"As soon as war is declared it will be impossible to hold the poets back. Rhyme is still the most effective drum"
About this Quote
War does not begin only on the battlefield; it begins in the fever of language. The first mobilization is rhetorical, and poets are among the earliest to assemble. Jean Giraudoux, a diplomat and playwright who fought in World War I and wrote during the anxious calm of the interwar years, knew how readily art can become an accomplice to power. His image of rhyme as the most effective drum suggests that verse, with its cadence and emotional compression, rallies hearts more swiftly than policy papers or military orders. Rhythm organizes feeling; it creates marching steps in the mind.
There is a bitter irony in the idea that poets cannot be held back. It points both to the allure of grand themes and to the pressures of nationalism that sweep artists along. From Homeric epics that glorified martial virtues, to patriotic anthems and recruiting ballads, rhyme has long been the soundtrack of mobilization. Even in the modern age, slogans, jingles, and chants work like drums, reducing complexity to beat and refrain until doubt is drowned out. Giraudoux warns that culture does not merely reflect war; it can announce and accelerate it.
The line also reflects his larger project, especially in works like The Trojan War Will Not Take Place, where he dramatizes how elegant words mask and enable catastrophic decisions. Language, polished into art, can make violence feel noble. Early World War I offered a telling pattern: buoyant, idealizing sonnets by Rupert Brooke helped sanctify sacrifice, only later to be challenged by the anguished realism of Wilfred Owen. The drumbeat can summon either fervor or resistance, but it always summons.

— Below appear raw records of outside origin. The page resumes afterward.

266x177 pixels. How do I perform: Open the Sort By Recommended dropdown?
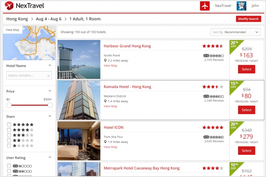tap(235, 32)
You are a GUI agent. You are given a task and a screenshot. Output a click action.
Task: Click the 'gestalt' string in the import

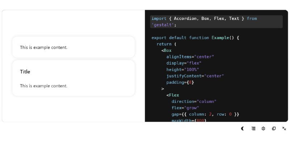(163, 25)
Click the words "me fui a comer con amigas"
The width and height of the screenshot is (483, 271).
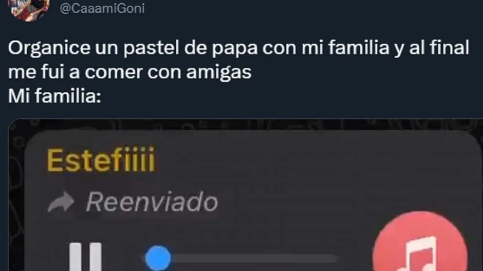point(130,72)
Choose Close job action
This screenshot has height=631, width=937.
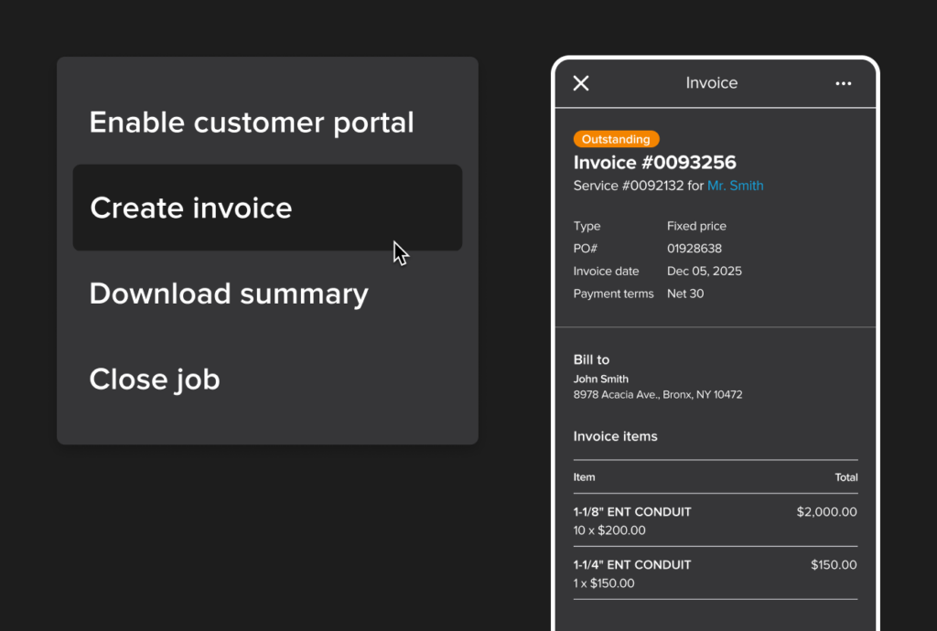(154, 379)
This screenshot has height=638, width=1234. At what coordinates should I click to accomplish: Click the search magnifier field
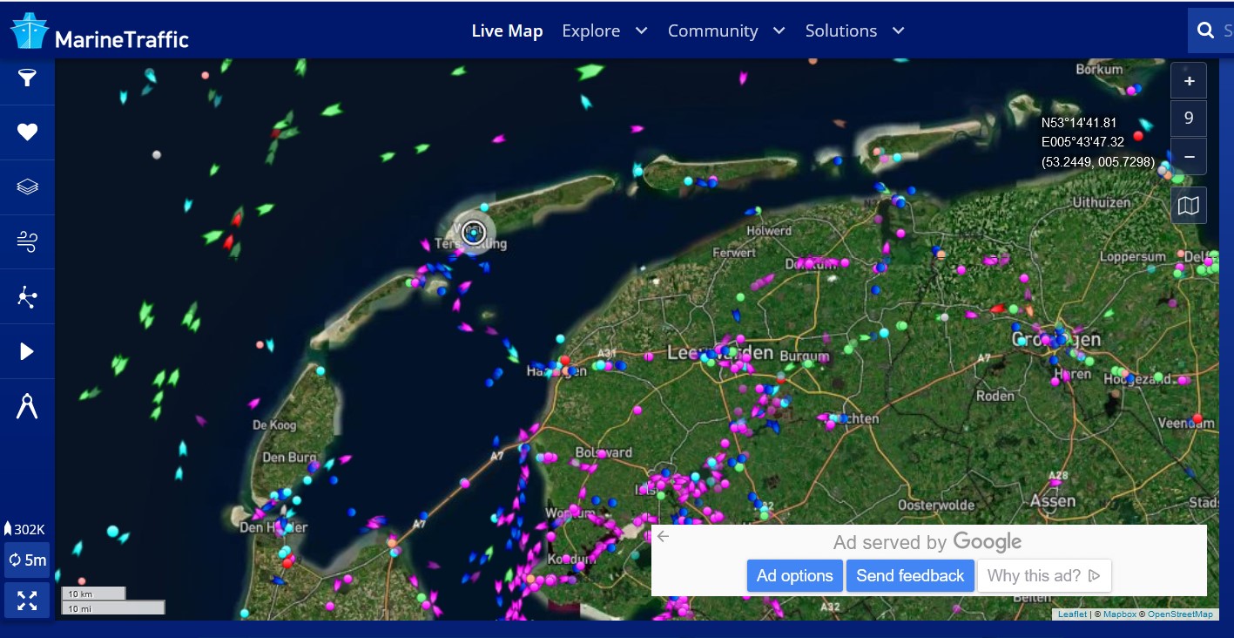[x=1210, y=31]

At stake is responsibility. If rhyme can drum people toward battle, it can also beat time for memory, mourning, and dissent. Giraudoux’s aphorism is both diagnosis and admonition: beware the seductive music that gathers a nation to march, and ask whether those who keep the rhythm are clarifying truth or drowning it.

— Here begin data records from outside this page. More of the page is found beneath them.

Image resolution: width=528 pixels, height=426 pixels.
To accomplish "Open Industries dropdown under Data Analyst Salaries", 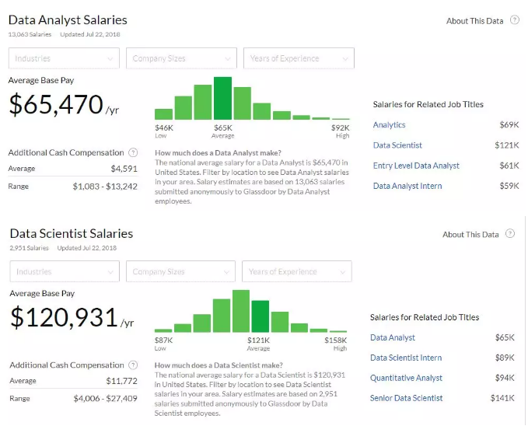I will pyautogui.click(x=64, y=58).
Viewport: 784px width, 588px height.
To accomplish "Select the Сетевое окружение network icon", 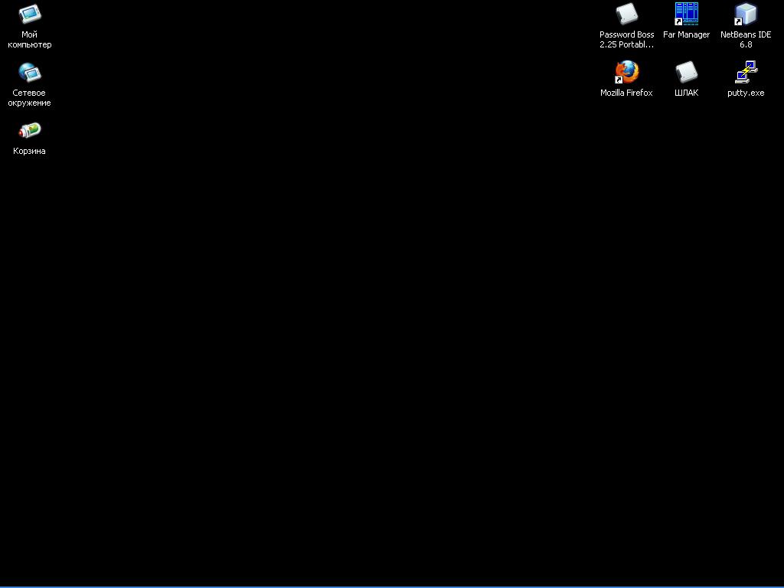I will click(30, 73).
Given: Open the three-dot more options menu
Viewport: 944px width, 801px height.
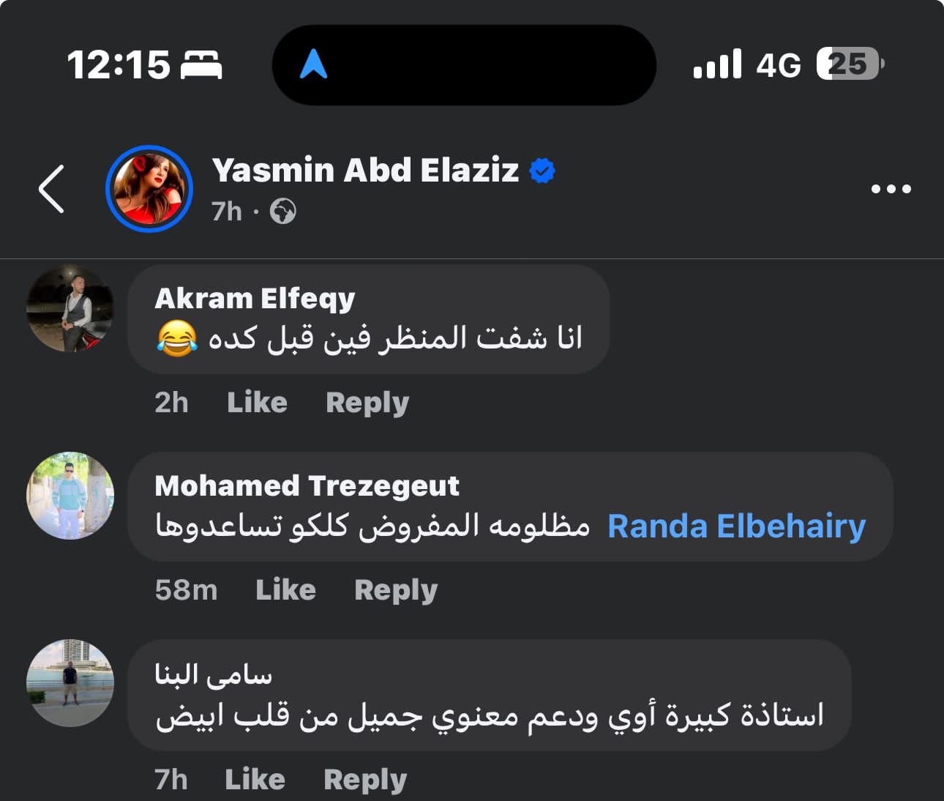Looking at the screenshot, I should tap(891, 189).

There is a bitter irony in the idea that poets cannot be held back. It points both to the allure of grand themes and to the pressures of nationalism that sweep artists along. From Homeric epics that glorified martial virtues, to patriotic anthems and recruiting ballads, rhyme has long been the soundtrack of mobilization. Even in the modern age, slogans, jingles, and chants work like drums, reducing complexity to beat and refrain until doubt is drowned out. Giraudoux warns that culture does not merely reflect war; it can announce and accelerate it.
The line also reflects his larger project, especially in works like The Trojan War Will Not Take Place, where he dramatizes how elegant words mask and enable catastrophic decisions. Language, polished into art, can make violence feel noble. Early World War I offered a telling pattern: buoyant, idealizing sonnets by Rupert Brooke helped sanctify sacrifice, only later to be challenged by the anguished realism of Wilfred Owen. The drumbeat can summon either fervor or resistance, but it always summons.
At stake is responsibility. If rhyme can drum people toward battle, it can also beat time for memory, mourning, and dissent. Giraudoux’s aphorism is both diagnosis and admonition: beware the seductive music that gathers a nation to march, and ask whether those who keep the rhythm are clarifying truth or drowning it.